Atlanta’s Beltline project is fast becoming a victim of its own success. So says Ryan Gravel, the architect and urban planner who dreamed up the idea of converting a ribbon of railroad into parks, trails and transit.
It’s that third part -- transit -- where Gravel is airing his concerns. In his personal blog, he writes that a system of transit along the route was always key to its future.
But more than a year after Atlanta voters approved a half-penny sales tax that raised $2.5 billion for transit, Gravel writes, “we’re still waiting for news on transit.” Writes Gravel on his own website:
“In addition to the line to Emory, our money is being committed to projects that have not had a single public meeting.
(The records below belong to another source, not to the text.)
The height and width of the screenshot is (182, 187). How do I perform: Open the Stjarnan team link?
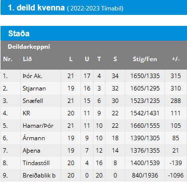(34, 89)
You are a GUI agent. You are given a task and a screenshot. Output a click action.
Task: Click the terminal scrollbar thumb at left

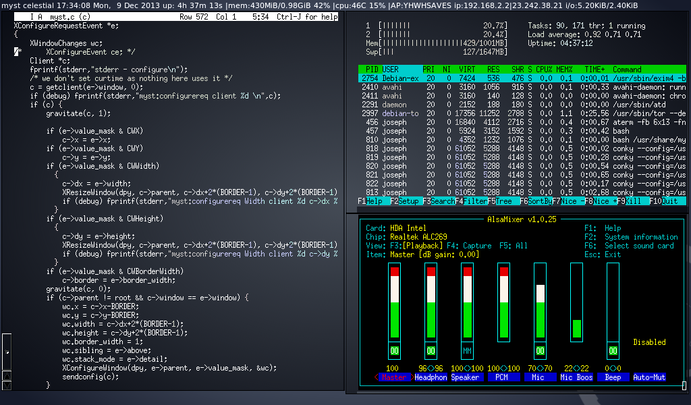pyautogui.click(x=7, y=352)
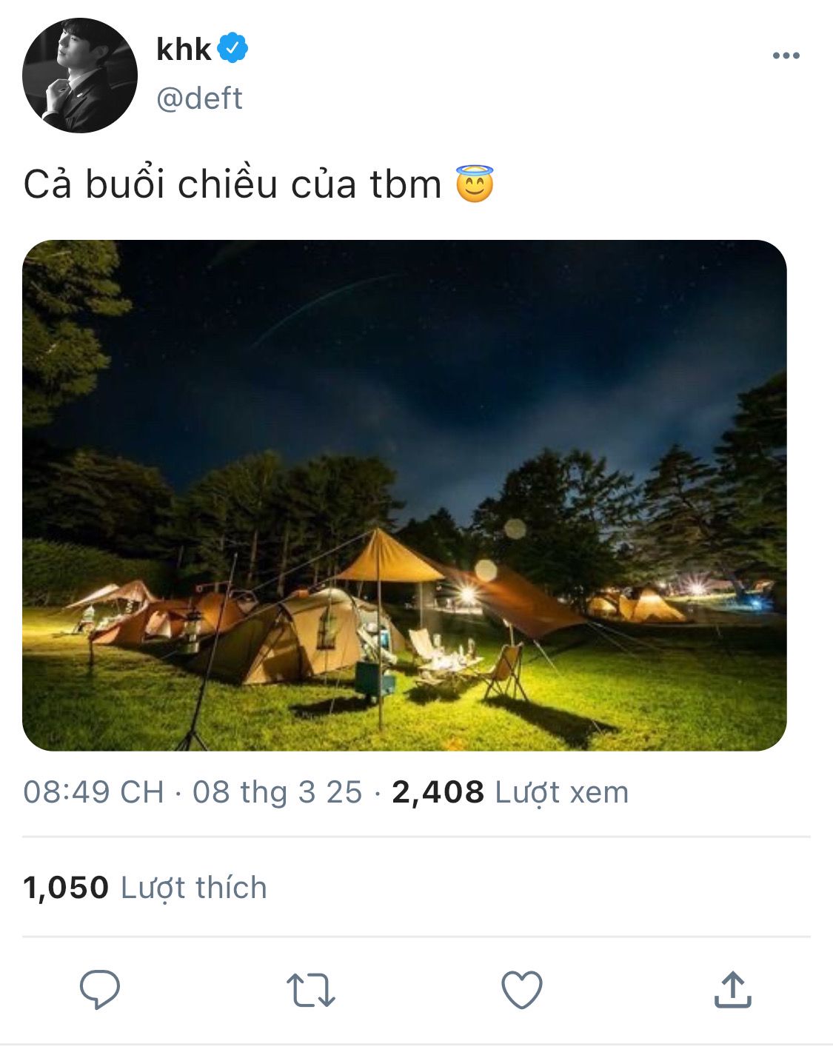This screenshot has width=833, height=1058.
Task: Like the tweet with heart icon
Action: (522, 990)
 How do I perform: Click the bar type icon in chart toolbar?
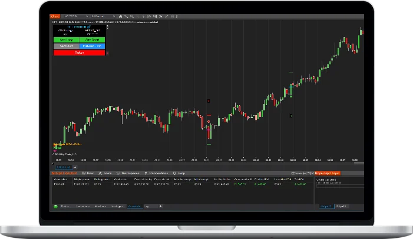pyautogui.click(x=120, y=17)
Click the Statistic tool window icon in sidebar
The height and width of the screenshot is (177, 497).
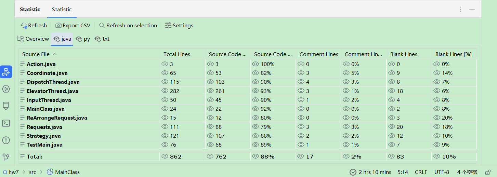[6, 72]
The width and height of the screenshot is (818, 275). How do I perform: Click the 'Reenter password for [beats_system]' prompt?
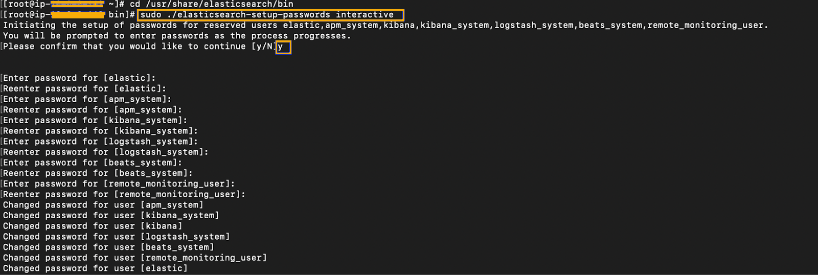98,174
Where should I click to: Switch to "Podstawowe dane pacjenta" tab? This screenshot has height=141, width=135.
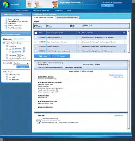click(67, 18)
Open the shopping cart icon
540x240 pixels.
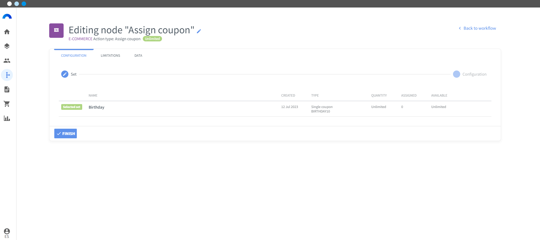click(7, 104)
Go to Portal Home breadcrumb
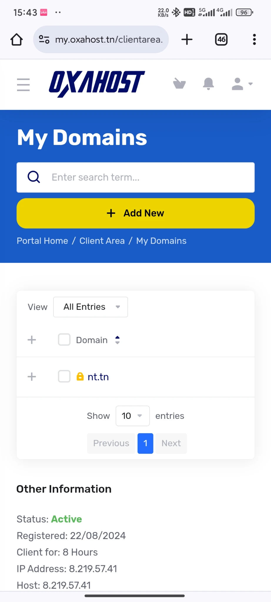 click(x=42, y=241)
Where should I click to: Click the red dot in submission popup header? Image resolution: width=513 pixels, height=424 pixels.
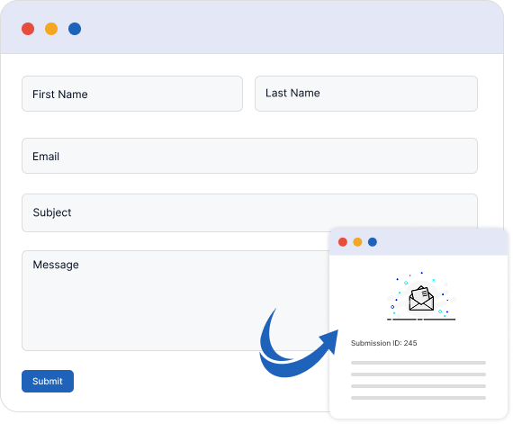coord(343,242)

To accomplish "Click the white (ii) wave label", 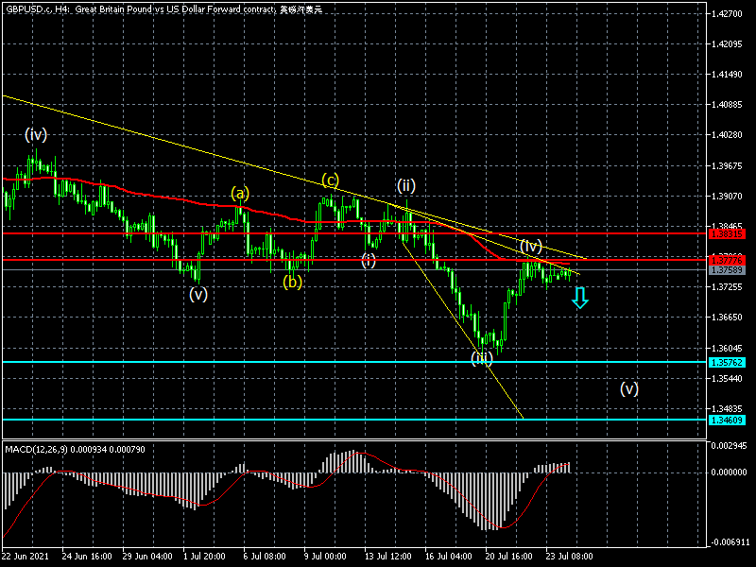I will pos(406,184).
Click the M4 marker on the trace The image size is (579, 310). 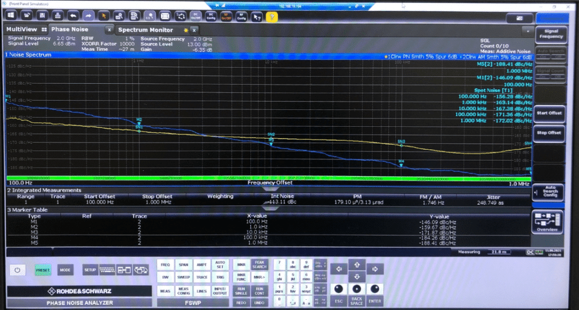click(401, 162)
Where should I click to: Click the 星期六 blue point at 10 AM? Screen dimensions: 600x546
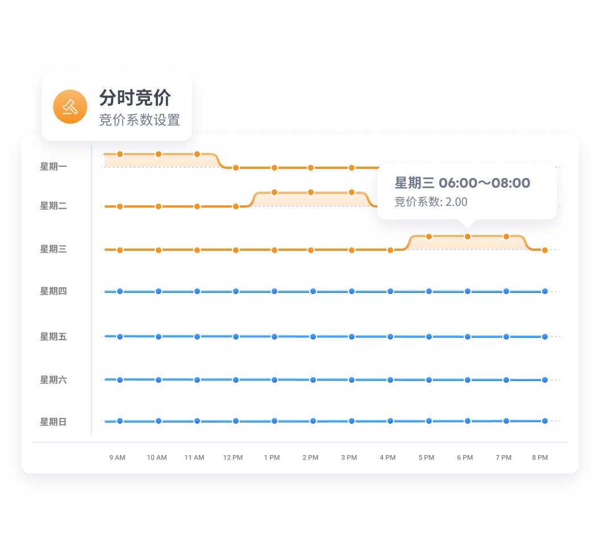point(159,379)
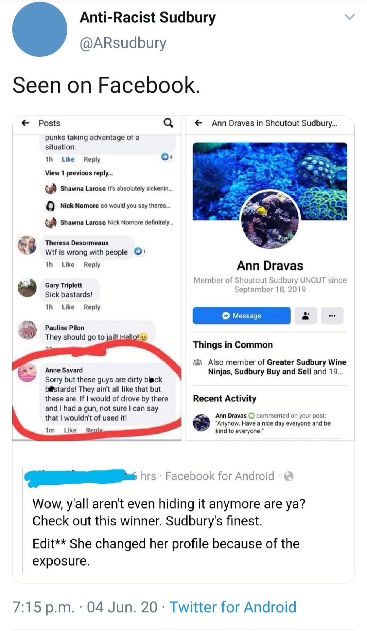Tap the @ARsudbury handle
This screenshot has height=631, width=367.
point(123,43)
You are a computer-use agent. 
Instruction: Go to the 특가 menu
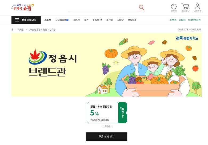pos(86,20)
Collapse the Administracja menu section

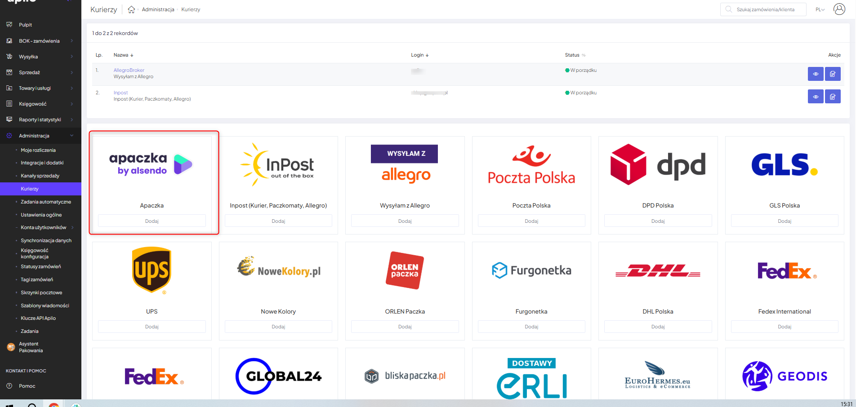click(x=71, y=136)
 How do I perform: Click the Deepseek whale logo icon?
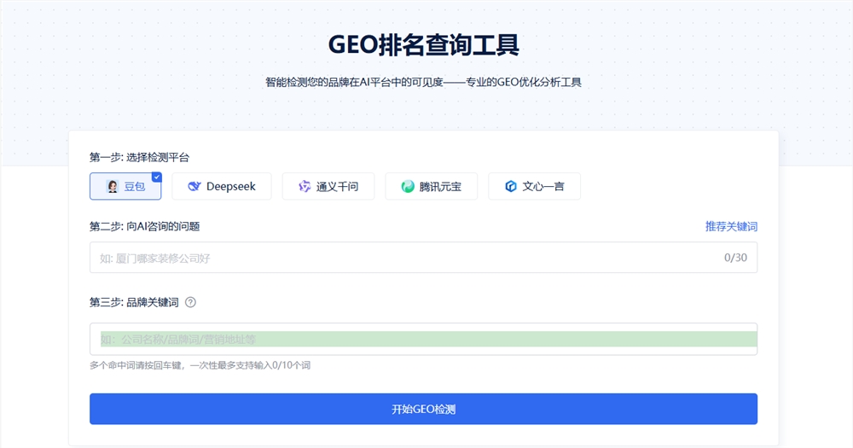point(194,186)
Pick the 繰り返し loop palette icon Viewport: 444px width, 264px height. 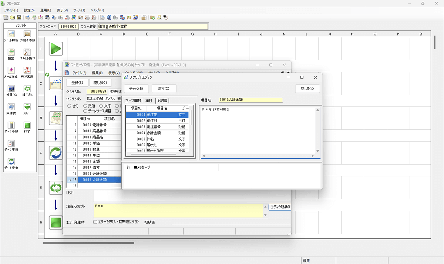27,89
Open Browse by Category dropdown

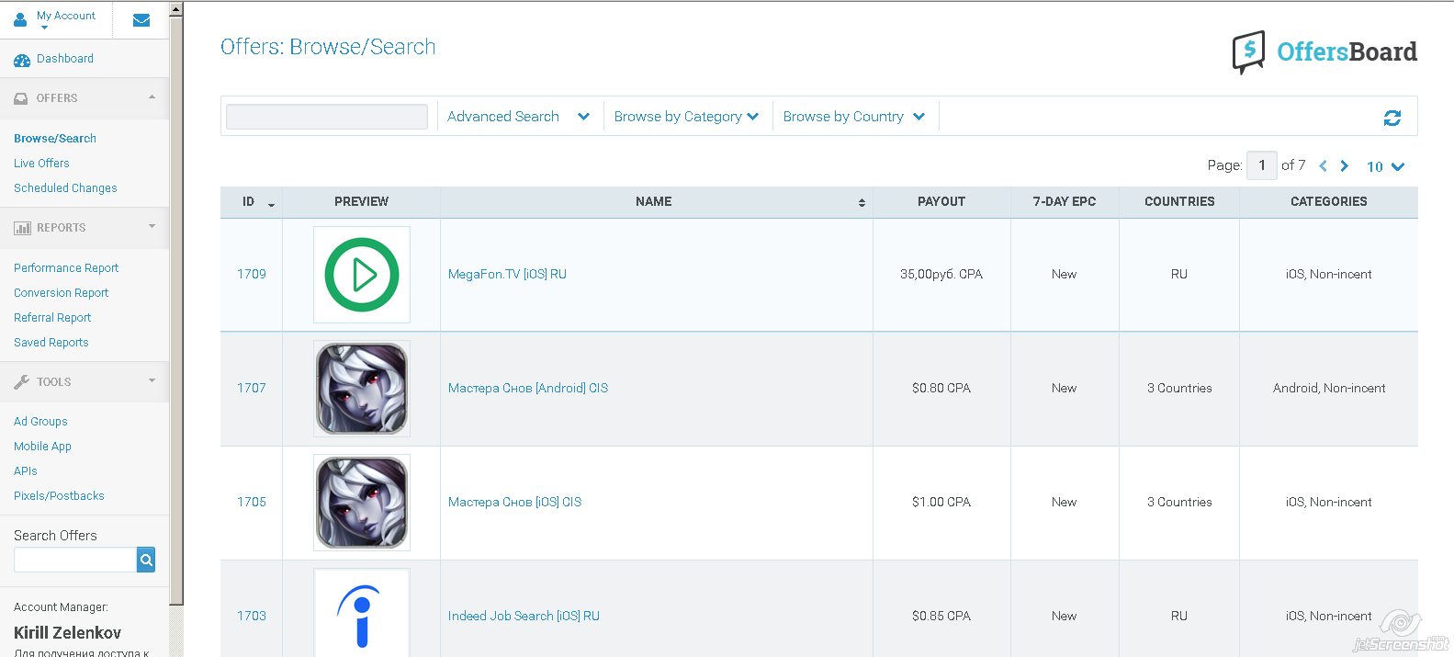point(686,117)
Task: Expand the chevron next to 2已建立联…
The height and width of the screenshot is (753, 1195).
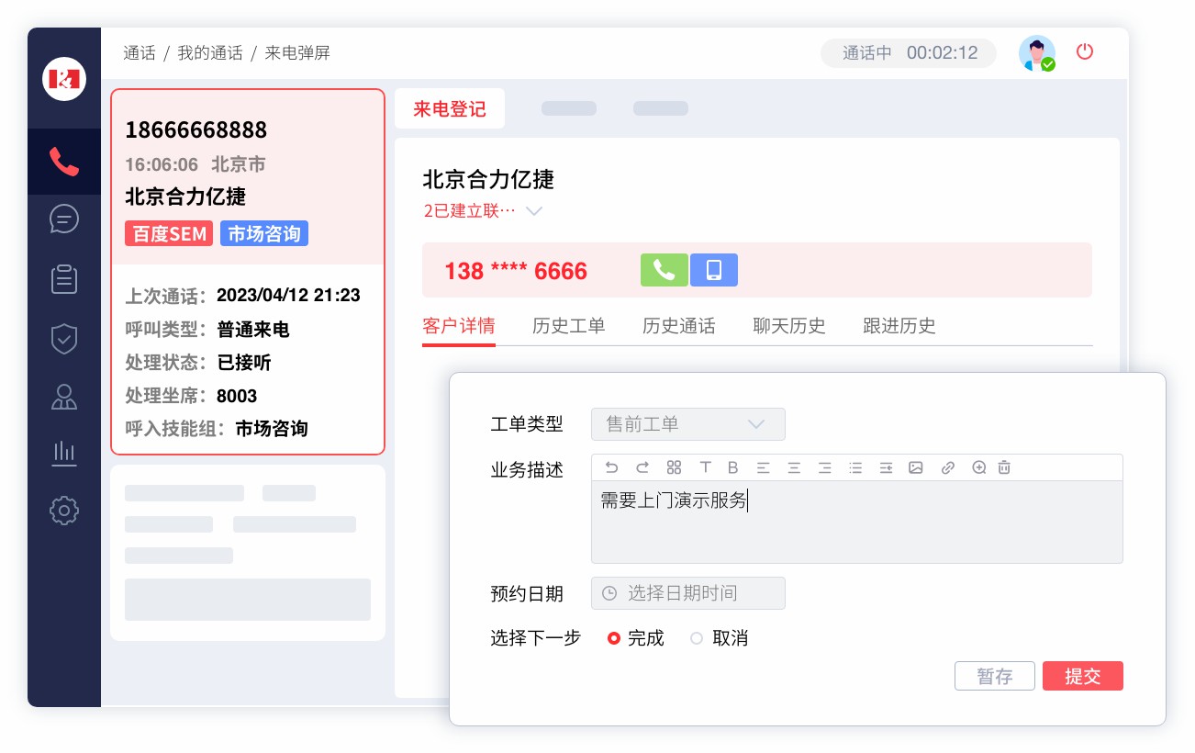Action: click(x=534, y=211)
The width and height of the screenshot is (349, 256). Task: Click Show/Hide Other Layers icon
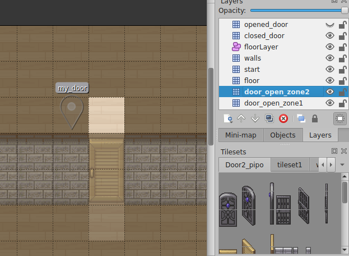coord(301,118)
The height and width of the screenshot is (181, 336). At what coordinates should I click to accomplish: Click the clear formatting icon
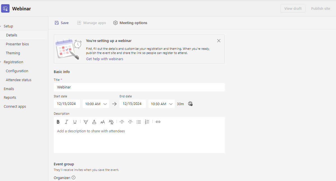pyautogui.click(x=111, y=122)
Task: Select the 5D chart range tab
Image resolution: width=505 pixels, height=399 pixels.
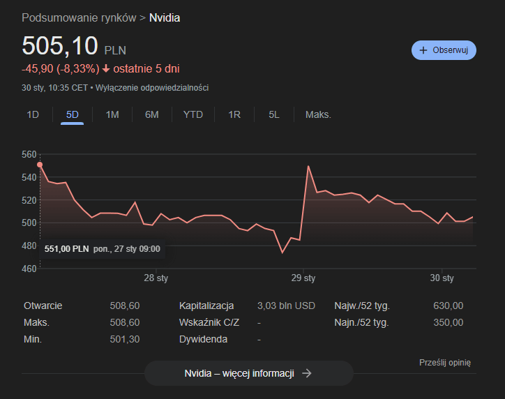Action: pyautogui.click(x=73, y=114)
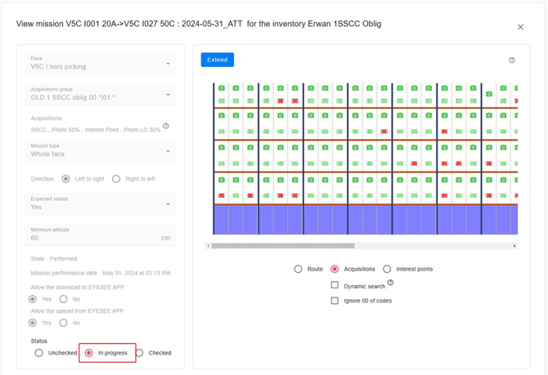The image size is (548, 375).
Task: Click the first red error marker in bottom row
Action: (x=222, y=196)
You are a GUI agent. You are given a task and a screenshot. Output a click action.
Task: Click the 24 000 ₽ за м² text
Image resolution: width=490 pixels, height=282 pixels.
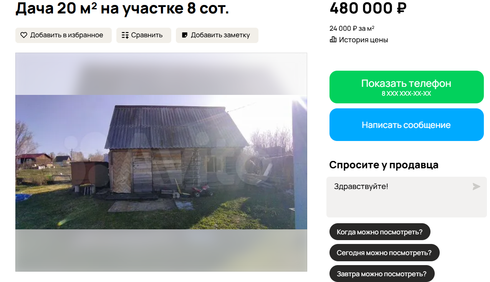click(352, 28)
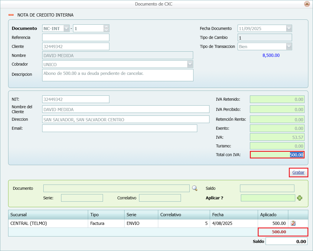Select the Email input field
The height and width of the screenshot is (251, 313).
[119, 128]
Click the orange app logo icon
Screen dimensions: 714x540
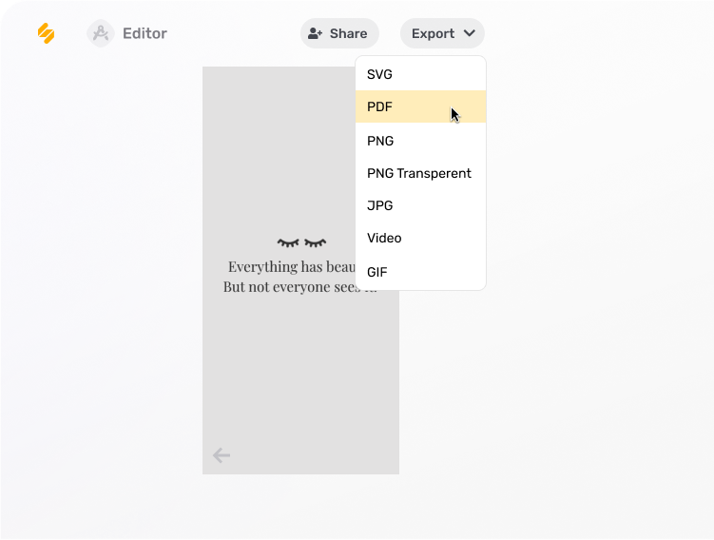[x=46, y=33]
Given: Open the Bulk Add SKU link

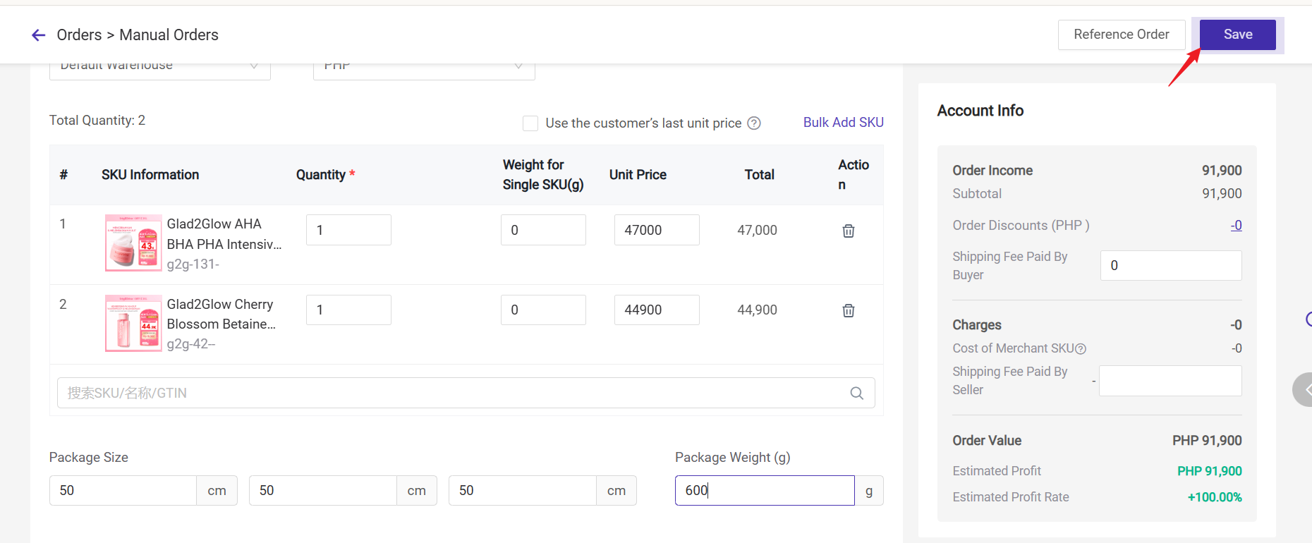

And rumors are swirling that Beltline transit may not even make it into the plan – at least not much of it. If that’s true, it’s fair to wonder if MARTA and other decision-makers have been listening all these years. Or maybe they don’t remember. Or maybe they weren’t here at the time. Or maybe they don’t care.”
He called on Atlanta voters and leaders to press for defined transit plans, which he said were key to bringing more affordable housing along the route. He concludes:
We know intuitively that without urgent investment in transit, the Beltline will become what everyone fears – a beautiful greenway flanked by gentrified neighborhoods for people who can afford the luxury of that choice. That’s not what we wanted. That’s not what we voted for.
It’s safe to say MARTA officials heard his message. Robbie Ashe, the transit agency’s chair, said he agrees that transit on the Beltline is important but had no further comment.